As part of the port, I’m taking the opportunity to re-skin the game, add new levels and mechanics, and possibly some cute bunnies. So – maybe not quite as small anymore.
Hopefully new visuals will aid the appeal of this small game (it has good reviews but very few downloads despite being free).
One of the significant things I’m changing involves the color mixing. A significant portion of the gameplay relies on being able to mix and separate the primary colors. In the original version I use additive color mixing (RGB) since you’re mixing laser light; and well, light mixing is additive.
But I think more people are familiar with subtractive color mixing: The stuff you learned in art class when mixing paints. Yellow and blue make green, etc…
With that in mind, I needed to change from lasers to something solid as the medium. So now I have paint or water (not really sure, but it also looks like flames) flying out of gargoyles’ mouths into planters.
Following from this, I’m trying to decorate the world in a kind of garden theme. Vines growing on things, some kind of vegetation in the background, etc…
Now is a time when I’d really like to have an artist working on the project. I don’t think I’m quite prepared for any kind of profit-sharing arrangement though. So for now, I’m doing the art myself. It’s fun in its own right, but a bit of a nuisance when you’re trying to actually make progress on the game.

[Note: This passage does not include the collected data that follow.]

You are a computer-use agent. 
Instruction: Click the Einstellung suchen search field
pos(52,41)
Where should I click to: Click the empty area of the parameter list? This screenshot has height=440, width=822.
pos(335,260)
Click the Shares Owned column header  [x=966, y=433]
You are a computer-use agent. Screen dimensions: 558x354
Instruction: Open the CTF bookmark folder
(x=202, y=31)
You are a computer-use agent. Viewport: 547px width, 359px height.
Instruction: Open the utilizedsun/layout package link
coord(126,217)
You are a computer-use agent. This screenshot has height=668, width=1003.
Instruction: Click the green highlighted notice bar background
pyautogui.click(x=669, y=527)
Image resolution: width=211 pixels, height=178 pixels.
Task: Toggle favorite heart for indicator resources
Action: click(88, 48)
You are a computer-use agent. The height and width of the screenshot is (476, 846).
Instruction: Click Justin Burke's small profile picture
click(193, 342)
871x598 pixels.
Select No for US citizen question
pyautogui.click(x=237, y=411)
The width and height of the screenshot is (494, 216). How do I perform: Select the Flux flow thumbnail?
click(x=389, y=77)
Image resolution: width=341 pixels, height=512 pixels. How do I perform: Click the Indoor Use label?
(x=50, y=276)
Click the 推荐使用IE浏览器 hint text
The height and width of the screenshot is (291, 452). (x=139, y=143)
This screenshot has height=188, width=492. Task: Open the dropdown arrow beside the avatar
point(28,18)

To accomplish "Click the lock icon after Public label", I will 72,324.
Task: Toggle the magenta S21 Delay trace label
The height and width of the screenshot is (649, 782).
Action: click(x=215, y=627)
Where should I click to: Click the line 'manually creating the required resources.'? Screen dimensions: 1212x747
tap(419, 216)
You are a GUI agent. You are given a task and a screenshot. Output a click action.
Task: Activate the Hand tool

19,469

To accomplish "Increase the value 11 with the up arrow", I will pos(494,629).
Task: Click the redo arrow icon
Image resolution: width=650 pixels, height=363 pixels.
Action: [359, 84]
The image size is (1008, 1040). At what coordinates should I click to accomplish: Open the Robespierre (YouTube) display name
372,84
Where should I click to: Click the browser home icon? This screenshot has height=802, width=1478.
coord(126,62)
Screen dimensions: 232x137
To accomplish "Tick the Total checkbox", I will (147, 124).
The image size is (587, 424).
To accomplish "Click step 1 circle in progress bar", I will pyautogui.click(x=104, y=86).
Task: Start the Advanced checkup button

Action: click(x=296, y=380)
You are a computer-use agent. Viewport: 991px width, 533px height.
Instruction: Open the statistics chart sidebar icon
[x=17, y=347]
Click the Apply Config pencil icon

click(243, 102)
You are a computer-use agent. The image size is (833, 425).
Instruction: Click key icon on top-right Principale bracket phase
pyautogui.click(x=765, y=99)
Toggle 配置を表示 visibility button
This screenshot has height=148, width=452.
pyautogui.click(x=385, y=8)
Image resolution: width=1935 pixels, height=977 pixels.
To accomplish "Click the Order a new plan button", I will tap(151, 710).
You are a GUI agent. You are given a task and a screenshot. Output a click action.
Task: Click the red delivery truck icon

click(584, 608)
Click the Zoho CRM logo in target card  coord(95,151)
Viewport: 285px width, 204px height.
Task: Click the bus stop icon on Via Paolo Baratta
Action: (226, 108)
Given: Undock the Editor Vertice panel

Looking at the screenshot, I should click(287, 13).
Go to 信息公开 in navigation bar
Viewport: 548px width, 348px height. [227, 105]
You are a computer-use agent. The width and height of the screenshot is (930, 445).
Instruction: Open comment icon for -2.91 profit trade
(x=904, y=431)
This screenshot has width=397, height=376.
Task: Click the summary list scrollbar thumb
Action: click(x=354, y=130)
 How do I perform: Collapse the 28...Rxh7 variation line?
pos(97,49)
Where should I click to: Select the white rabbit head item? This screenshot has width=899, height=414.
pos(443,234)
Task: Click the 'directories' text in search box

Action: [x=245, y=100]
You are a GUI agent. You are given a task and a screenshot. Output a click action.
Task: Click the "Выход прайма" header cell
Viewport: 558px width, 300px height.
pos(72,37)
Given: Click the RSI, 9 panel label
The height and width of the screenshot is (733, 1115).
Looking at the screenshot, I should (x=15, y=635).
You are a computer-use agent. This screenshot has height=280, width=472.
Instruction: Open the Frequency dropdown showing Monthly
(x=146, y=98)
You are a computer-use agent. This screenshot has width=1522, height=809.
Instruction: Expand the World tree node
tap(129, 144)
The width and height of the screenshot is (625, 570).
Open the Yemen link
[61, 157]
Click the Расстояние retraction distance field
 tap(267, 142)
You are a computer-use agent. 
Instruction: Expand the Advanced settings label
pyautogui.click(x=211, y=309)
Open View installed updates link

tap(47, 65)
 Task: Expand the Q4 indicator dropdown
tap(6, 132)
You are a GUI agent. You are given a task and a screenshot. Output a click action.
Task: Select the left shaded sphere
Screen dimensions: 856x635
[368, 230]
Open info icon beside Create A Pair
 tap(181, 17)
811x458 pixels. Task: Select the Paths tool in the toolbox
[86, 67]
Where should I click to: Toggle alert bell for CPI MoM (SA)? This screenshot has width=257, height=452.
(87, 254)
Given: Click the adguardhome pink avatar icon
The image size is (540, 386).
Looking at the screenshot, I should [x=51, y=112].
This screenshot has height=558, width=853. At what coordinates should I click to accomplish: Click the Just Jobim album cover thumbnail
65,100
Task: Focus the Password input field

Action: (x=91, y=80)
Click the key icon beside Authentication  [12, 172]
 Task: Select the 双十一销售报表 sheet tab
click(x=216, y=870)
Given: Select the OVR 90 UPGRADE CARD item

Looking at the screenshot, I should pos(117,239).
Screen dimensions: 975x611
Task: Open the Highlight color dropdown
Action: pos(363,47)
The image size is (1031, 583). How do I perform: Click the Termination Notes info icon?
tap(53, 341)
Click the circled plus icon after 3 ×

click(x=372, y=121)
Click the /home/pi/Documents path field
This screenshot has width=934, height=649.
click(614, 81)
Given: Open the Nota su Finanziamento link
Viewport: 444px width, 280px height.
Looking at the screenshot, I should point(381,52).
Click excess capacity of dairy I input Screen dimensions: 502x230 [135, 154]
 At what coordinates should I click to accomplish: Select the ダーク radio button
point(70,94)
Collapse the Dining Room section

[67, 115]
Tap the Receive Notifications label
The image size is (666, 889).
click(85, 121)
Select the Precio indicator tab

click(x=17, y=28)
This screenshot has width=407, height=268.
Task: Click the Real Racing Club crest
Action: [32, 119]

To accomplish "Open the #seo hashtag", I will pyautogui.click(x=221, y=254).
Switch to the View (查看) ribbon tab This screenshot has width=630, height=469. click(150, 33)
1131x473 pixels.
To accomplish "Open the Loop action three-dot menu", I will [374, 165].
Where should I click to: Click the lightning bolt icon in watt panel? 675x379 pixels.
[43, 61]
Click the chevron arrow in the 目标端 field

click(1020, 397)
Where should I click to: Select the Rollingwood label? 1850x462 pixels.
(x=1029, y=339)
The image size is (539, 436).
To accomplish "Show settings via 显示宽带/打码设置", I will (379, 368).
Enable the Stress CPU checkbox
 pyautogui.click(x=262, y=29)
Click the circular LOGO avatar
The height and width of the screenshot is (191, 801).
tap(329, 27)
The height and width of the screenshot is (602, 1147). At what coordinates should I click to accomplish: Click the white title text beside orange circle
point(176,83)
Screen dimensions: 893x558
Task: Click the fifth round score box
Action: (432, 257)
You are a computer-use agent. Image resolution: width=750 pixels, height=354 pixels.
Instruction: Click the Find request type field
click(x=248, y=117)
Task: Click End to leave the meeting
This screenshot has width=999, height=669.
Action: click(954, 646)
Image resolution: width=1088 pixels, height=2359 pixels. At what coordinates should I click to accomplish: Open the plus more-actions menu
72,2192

Right now I’m going with a “jiggly” hand-drawn animated look. The kind of animation where the artist draws the same (static) object many times and these frames are played in sequence. I’m not sure if there is a name for this technique. I haven’t been able to find one – I’ll call it “shimmering” – but it does impart a unique look. It also quadruples (or more) the workload.
For art sources, I’m using a combination of the following:
- Completely original hand-drawn stuff (I’m not very good at this)
- Traces of art from a bunch of clip art books I have
- Hand-drawn traces of images of real objects (the leaf above is from a photo that I printed out and then traced).
This is working for the most part, but I’m finding it hard to have a consistent art style throughout the game. I need some kind of art director or something.
There’s still a fair amount to do with the art. I have yet to work on the backgrounds. The individual levels now have a sense of place with respect to each other (you pan from one to the other), so it would make sense that the backgrounds impart some sort of movement too (e.g. parallax). So I’m thinking about some vague vegetation/natural environment background layers.
In general most of the art is black and white, since color plays a very important role in the gameplay (this is why the leaves are so pale in the above image). This does make things easier, especially for backgrounds (I think).
One problem with the backgrounds is that any kind of vague static imagery will contrast sharply with the high contrast “shimmering” foreground images. I did experiment a bit with programmatic methods to simulate shimmering for static images, but I wasn’t super satisfied with the results.
I’ve introduced a couple of new mechanics, and created another 10 levels for each. I still have a few other ideas for possibly-interesting mechanics.
In response to the increased number of levels, I may remove some older levels that aren’t as interesting or are too frustrating (I may also integrate a hint system). It’s very easy for me to create a difficult level, but they usually aren’t very fun. The best levels/puzzles are those that use the fewest mechanics or pieces, but seem impossible at first. The small problem space is a lot less frustrating and results in less trial-and-error solving.
Given the change in theme, I’m also completely redoing the audio for the game. I don’t plan to have any music soundtrack (though if I find appropriate music for a reasonable price, I’d reconsider). For now I’m going with ambient outdoor noises that I’ve mostly recorded myself. The sound effects I’ve mostly done myself also.
I’m not quite sure what to name this re-skinned game. I could name it the same (Entangled), but that could get confusing. Given the plant/vine theme, perhaps… something with “tangled”?
I’m hoping to get this shipped within another month. I’m pretty sure I can finish the game in that time, but I’m still unsure how much work the port will be. If I can’t use MonoGame, I’ll have to try Unity. That will mean that I’ll have to essentially re-implement the entire game, not to mention get up to speed on an unfamiliar engine (which isn’t built for 2D in the first place).